Giáo dục mới tại Việt Nam thập niên 1940

Progressive Education in Vietnam in the 1940s

Book Reviews

Nguyễn Thụy Phương

Ho Chi Minh: Ho Chi Minh City Literature and Arts Publishing House, 2018.

Reviewed by Do Dieu Khue (PhD, Seoul National University)

This short but minute piece of research disposes the mythical thinking that Progressive Education or Éducation Nouvelle was introduced into Vietnam in the 2000s along with the country’s economic-cultural opening and integration. As the book’s title firmly asserts, Progressive Educational thought – placing children at the center of the education system from which they naturally grow physically, mentally, and intellectually – was studied and experimented in the northern part of Vietnam as early as the 1940s. In the early days of the newly liberated nation-state, a group of local intellectuals who had been in the Scout Movement during the French colonial period were pioneers in opening the first Vietnamese private preschool. By digging through numerous family and national archives in France, Switzerland and Vietnam, as well as conducting in-depth interviews, the author was able to map out the route of Progressive Education from its cradle in Europe to its fertile land Vietnam.

Chapter 1 provides the historical background of the birth and growth of preschools in Indochina under French colonization and their underlying political motivations. Chapter 2 then acknowledges the role of the Scout Movement in shaping a “new generation” (71, 76-77, 156) of Vietnamese intellectuals, businessmen, educators and teachers, with their ideals for reform and desire for “self-reliant civilization” that motivated them to open two experimental infant classes in 1943-44. Chapter 3, the heart of the research project, follows the footsteps of teacher Nguyen Phuoc Vinh Bang from establishing and running Bach Thao – the first Vietnamese private preschool – based on his own understanding of Progressive Education in Hanoi in 1946, to his migration to Geneva where he became a renowned pedagogical psychologist, the right-hand man of Jean Piaget.

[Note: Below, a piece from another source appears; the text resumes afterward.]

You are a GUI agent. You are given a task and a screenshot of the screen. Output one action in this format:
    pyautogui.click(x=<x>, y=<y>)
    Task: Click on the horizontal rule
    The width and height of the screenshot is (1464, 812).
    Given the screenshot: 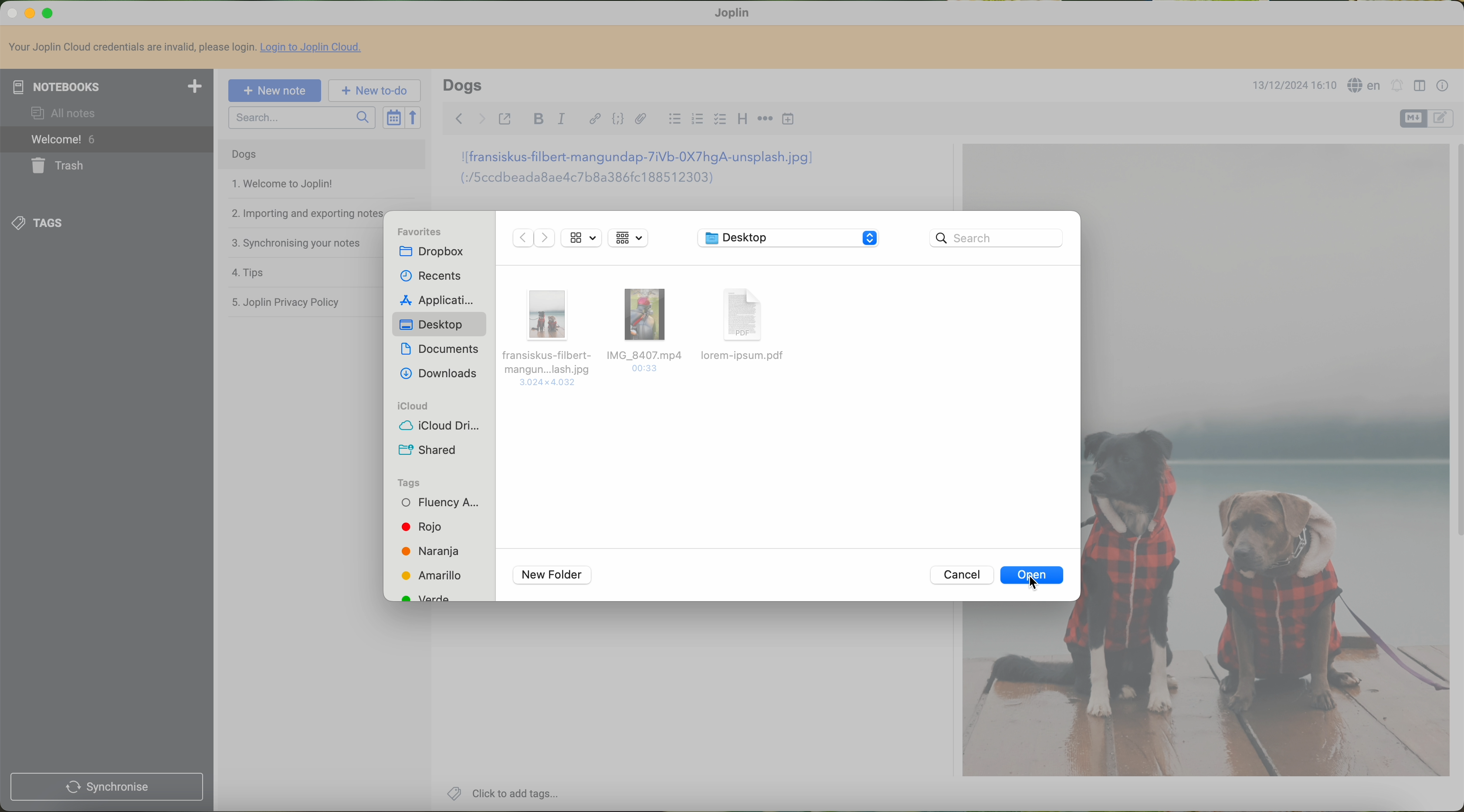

Through its surprising yet interesting discoveries, this micro-historical study involves far-reaching implications and raises broader questions of creativity, responsibility, dedication and courage for the educators of today and tomorrow. An earnest scholarly work written in the style of a travel journal, this book is of interest to both specialists and general readers.

While enthusiastically depicting the achievements of Vinh Bang and Bach Thao for “laying the foundation of kindergarten education in Vietnam” (156), nevertheless, the author seems to overestimate the importance of the historical events of this period. Even though they were established based on pure goodwill and highly progressive ideas, the experimental infant classes embraced a relatively limited scope and target students: urban kids from rich families around Hanoi. Bach Thao in fact existed for less than a year, with only 40-50 children enjoying its reformative model. No legacy of this school nor its principal Vinh Bang was traced in the preschools that were established later in the 1950s or post-1975 Vietnam. The fact that he moved to Switzerland together with all of his progressive reading materials, journals and experiences (similar to many of his Vietnamese elite colleagues) which were just unearthed 70 years later by the author herself, reflects the limitations of the people of Vinh Bang’s generation as well as their legacy. Nurturing talent and the flight of human capital, therefore, are among the other issues that arise while reading this book.

Despite the minor shortcomings, this exquisite book is a must-read and a source of inspiration for anyone interested in education, child development, pedagogical history and psychology.